§ GIVEN EXERCISE: Please rewrite the listing lines starting at the line containing "Given: Tap the" and ending at the line containing "Looking at the", replacing "motorcyclist" with "pedestrian" and leaving everything else unchanged.

BEGIN EXERCISE MATERIALS

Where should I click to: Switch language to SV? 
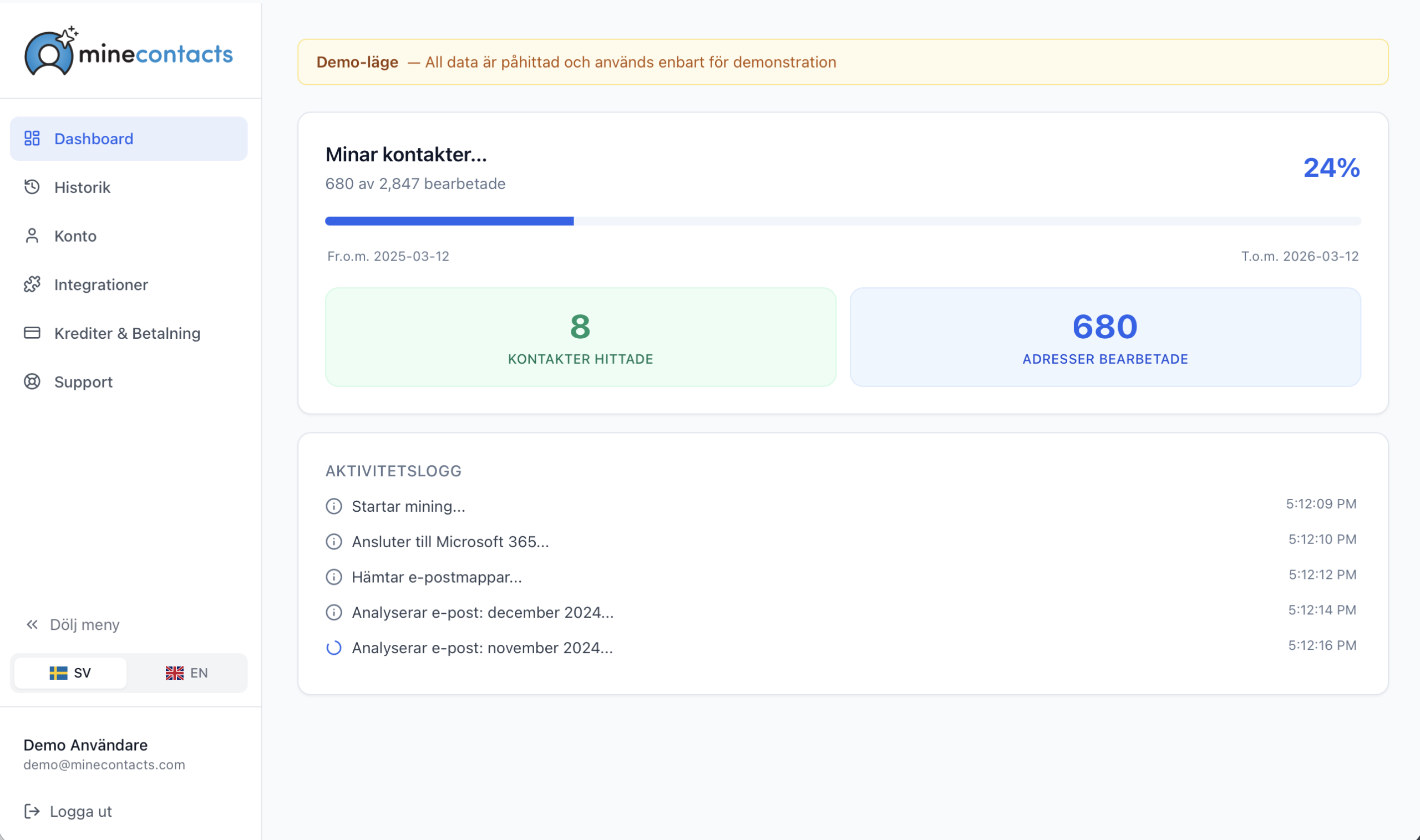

END EXERCISE MATERIALS
BEGIN EXERCISE MATERIALS

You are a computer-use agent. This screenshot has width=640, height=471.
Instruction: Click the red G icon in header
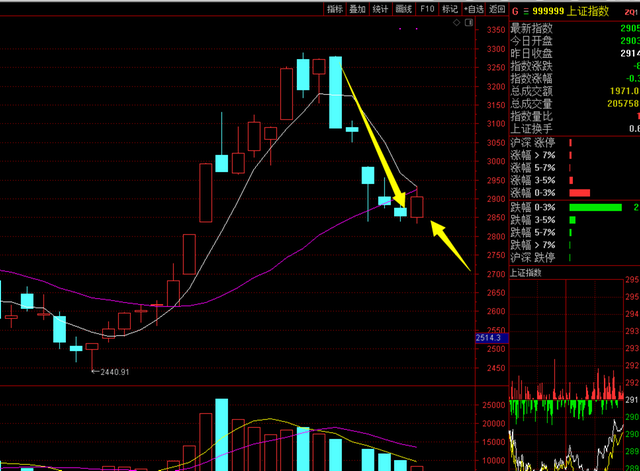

END EXERCISE MATERIALS
BEGIN EXERCISE MATERIALS

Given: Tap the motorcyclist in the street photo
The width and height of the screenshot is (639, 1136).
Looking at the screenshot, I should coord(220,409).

END EXERCISE MATERIALS

§ TASK OUTPUT:
Given: Tap the pedestrian in the street photo
The width and height of the screenshot is (639, 1136).
Looking at the screenshot, I should coord(220,409).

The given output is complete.